世界経済は、米国の通商政策を背景とした景気減速や中国経済の停滞、ロシア・ウクライナ情勢の長期化に加え、中東情勢の不安定化等により、先行きは極めて不透明な状況にあります。
化学業界におきましては、中国の内需不振と供給過剰を背景に中国製品の日本およびアジアマーケットへの流入が続いており、国内の石油化学事業では競争力強化に向けた事業再編や連携が進展するなど、事業環境は不可逆的な変化に晒されております。加えて、中東情勢を背景とした原油・ナフサ等の原料市況の変動や海上輸送コストの上昇等により、サプライチェーンの不確実性が高まっております。
こうした事業環境のもと、当社は『新中期経営計画2025』で掲げた高付加価値事業への転換を図る事業ポートフォリオ改革の実行を通じた基盤事業の収益力強化に取り組みました。加えて、サプライチェーン全体の効率化を目的とする「ものづくり大改革」の継続的な推進や、生産設備の統廃合・集約化に取り組む「生産設備改革」の推進等にも注力いたしました。
このような環境下における当連結会計年度の売上高は、高吸水性樹脂事業からの撤退や安価な中国製品との競争激化の影響などにより1,278億5千9百万円(前期比10.1%減)となりました。利益面では、半導体分野の好調に加え、上記事業撤退による収益性改善やサプライチェーン全体の効率化などにより営業利益は100億7百万円(前期比18.6%増)、経常利益は122億5千6百万円(前期比26.7%増)となりました。
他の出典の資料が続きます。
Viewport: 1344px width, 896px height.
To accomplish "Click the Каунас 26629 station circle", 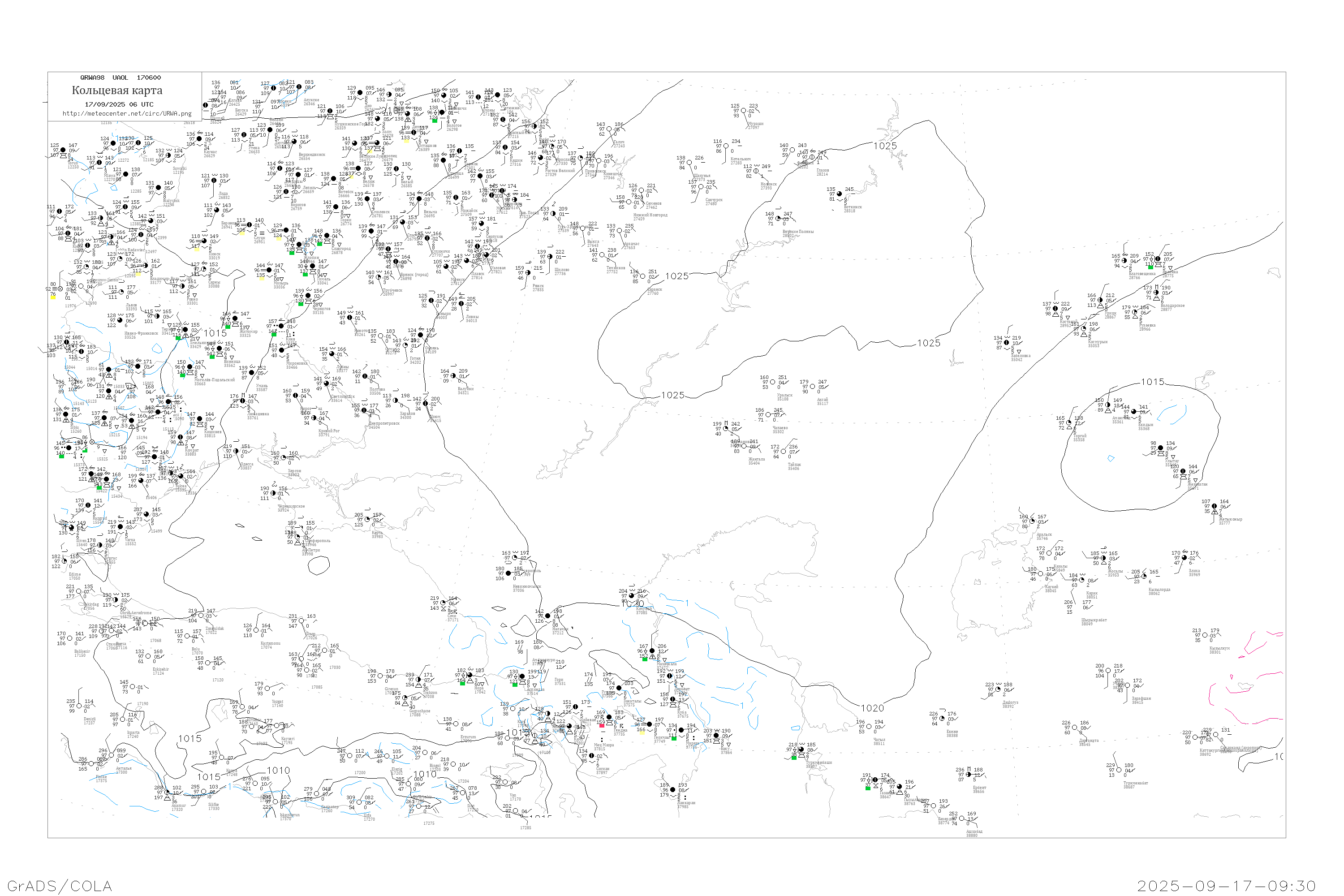I will click(199, 139).
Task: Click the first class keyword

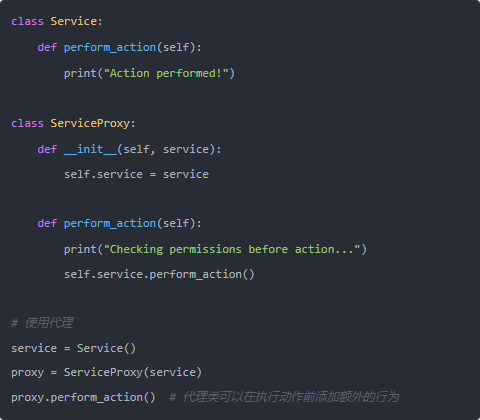Action: [x=27, y=21]
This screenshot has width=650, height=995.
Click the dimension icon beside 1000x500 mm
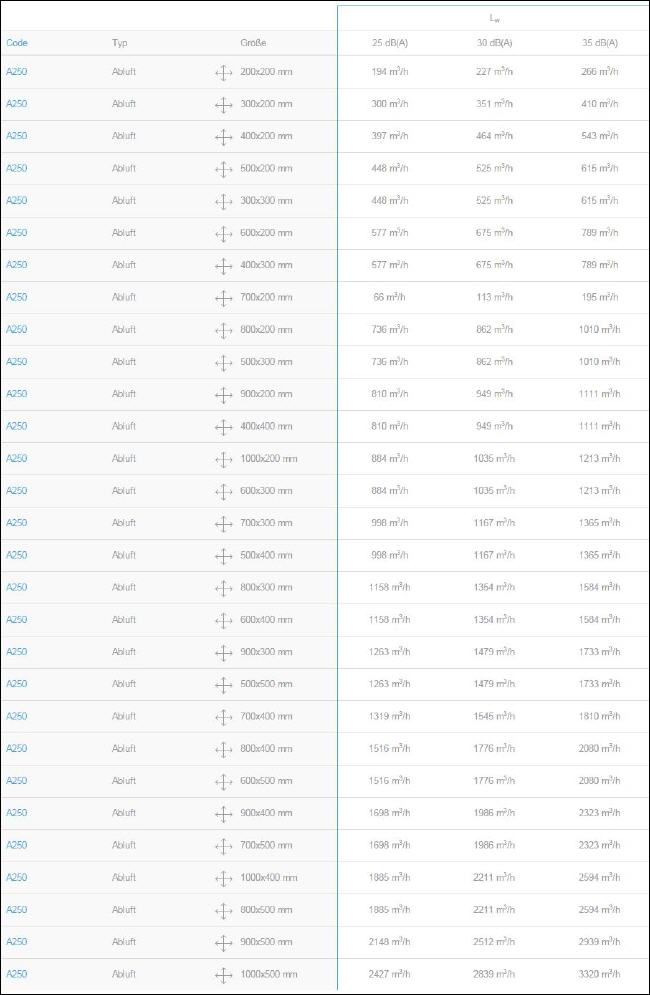(223, 975)
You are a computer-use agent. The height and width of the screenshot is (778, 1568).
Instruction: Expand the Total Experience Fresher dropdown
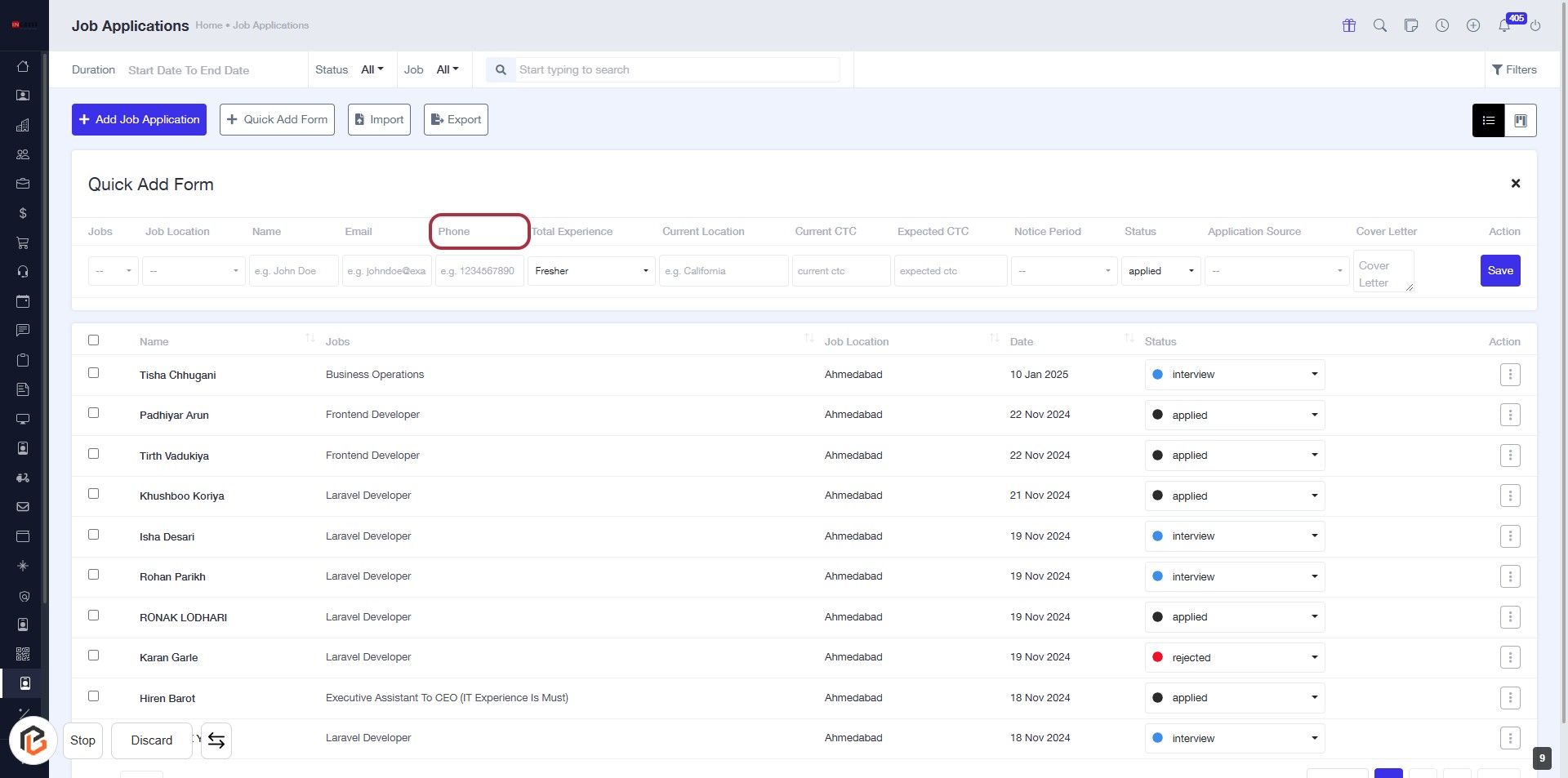[591, 271]
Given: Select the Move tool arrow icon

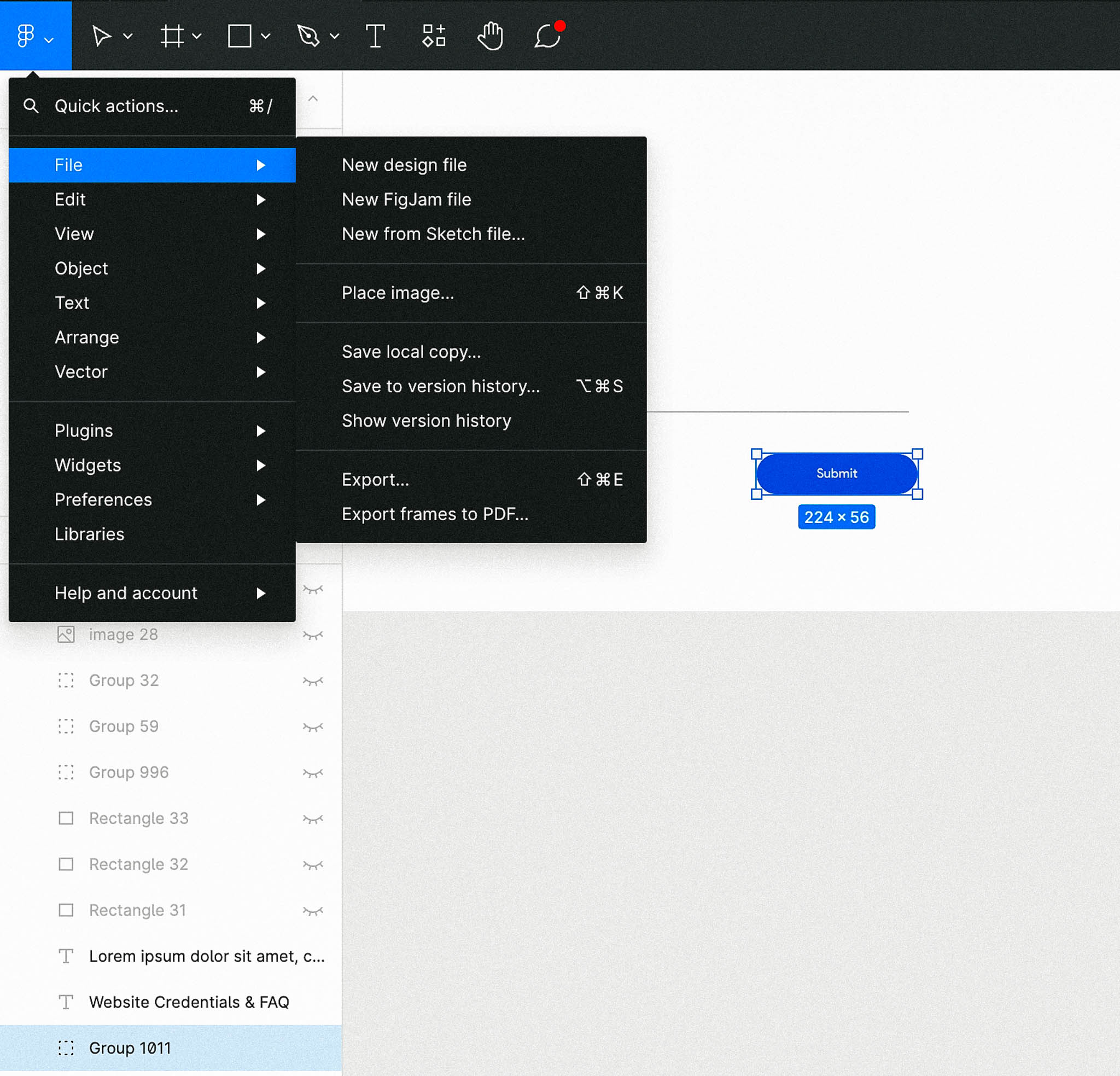Looking at the screenshot, I should [102, 36].
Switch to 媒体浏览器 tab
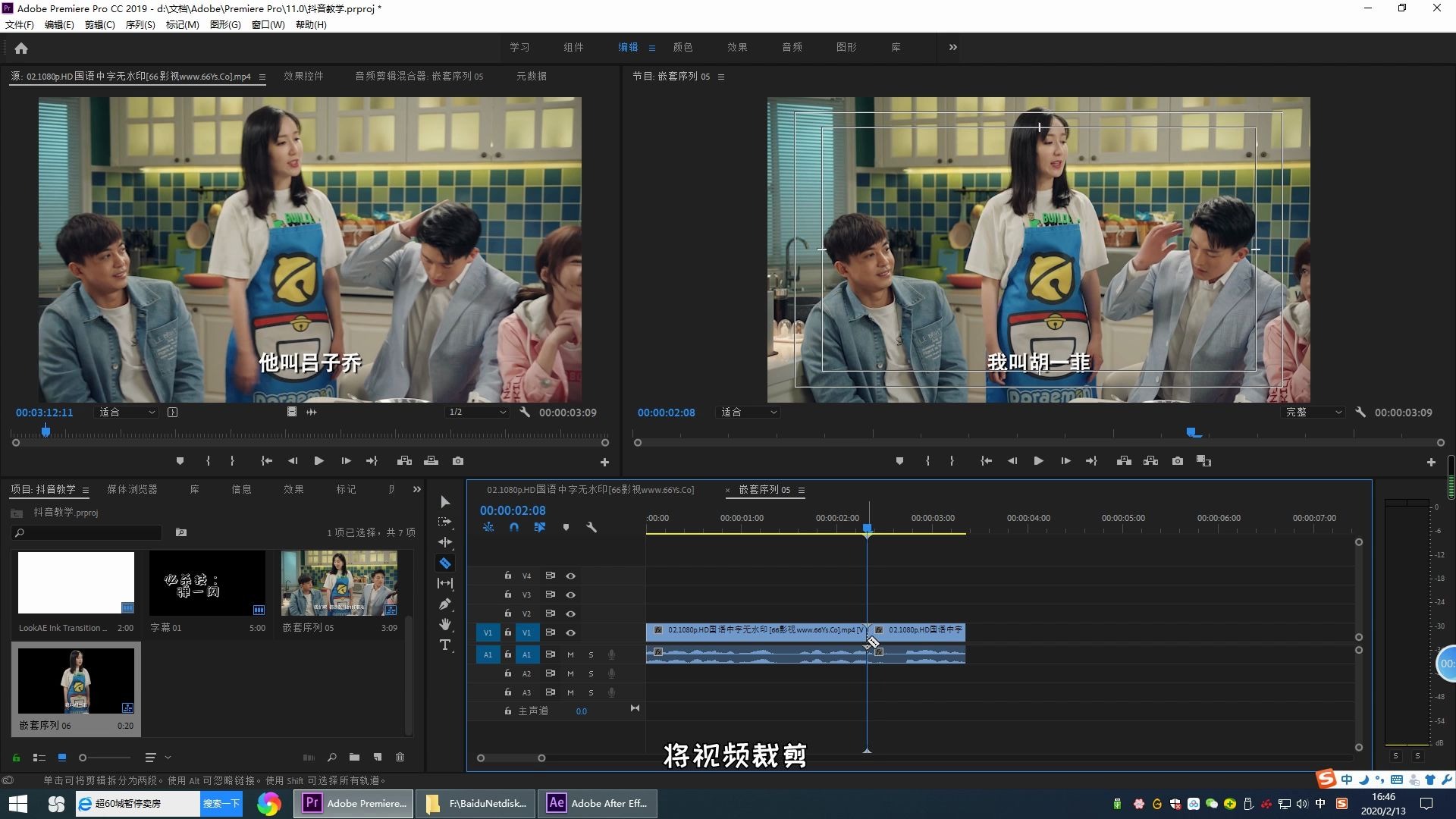Screen dimensions: 1456x819 132,489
また、親会社株主に帰属する当期純利益は当社の連結子会社であったSDPグローバル株式会社の吸収合併に伴い、同社より引き継いだ税務上の繰越欠損金及び将来減算一時差異等について、繰延税金資産の回収可能性を慎重に検討した結果、法人税等及び法人税等調整額を含む税金費用(益)を計上したことなどにより156億3千7百万円(前期比276.6%増)となりました。
セグメントごとの経営成績は次のとおりであります。
<生活・健康産業関連分野>生活産業関連及び健康産業関連分野は、高吸水性樹脂事業からの撤退に伴い、売上高は大幅に減少しました。
以上の結果、当セグメントの売上高は175億6千1百万円(前期比42.8%減)、営業損失は1億6千7百万円(前期は1億7千6百万円の営業利益)となりました。
<石油・輸送機産業関連分野>石油産業関連分野は、潤滑油添加剤の需要は堅調に推移しているものの、前期に一時的な需要増があったことにより、売上高は横ばいとなりました。
輸送機産業関連分野は、自動車シートなどに使用されるポリウレタンフォーム用原料が海外安価品の攻勢により事業環境の厳しさが増したことで、国内外向けともに低調となり、売上高は減少しました。
以上の結果、当セグメントの売上高は483億2千8百万円(前期比1.8%減)、営業利益は56億2千8百万円(前期比41.4%増)となりました。
<プラスチック・繊維産業関連分野>プラスチック産業関連分野は、永久帯電防止剤の需要が回復し堅調に推移しましたが、塗料・コーティング用薬剤が低調に推移したことから、売上高は減少しました。
繊維産業関連分野は、自動車内装向け合成皮革用・弾性繊維用ウレタン樹脂の需要は回復したものの、風力発電用風車向けの炭素繊維用薬剤が低調となり、売上高は横ばいとなりました。
以上の結果、当セグメントの売上高は265億6百万円(前期比1.2%減)、営業利益は24億3千6百万円(前期比15.0%減)となりました。
<情報・電気電子産業関連分野>情報産業関連分野は、トナーバインダーの需要が回復傾向にあり、売上高は増加しました。
電気電子産業関連分野は、アルミ電解コンデンサ用電解液がEV市場の回復遅れにより車載用途が低調であったものの、非車載用途の需要増に伴い好調に推移したことに加え、半導体市場が堅調に推移したことにより関連材料が売り上げを伸ばし、売上高は増加しました。
以上の結果、当セグメントの売上高は225億1千7百万円(前期比7.7%増)、営業利益は35億9千5百万円(前期比42.0%増)となりました。
<環境・住設産業関連分野他>環境産業関連分野は、高分子凝集剤用のカチオンモノマーが好調に推移したものの、重金属固定化剤の需要低迷により、売上高は横ばいとなりました。
住設産業関連分野は、家具・断熱材などに用いられるポリウレタンフォーム用原料が海外安価品の攻勢により事業環境の厳しさが増したことで、売上高は大幅に減少しました。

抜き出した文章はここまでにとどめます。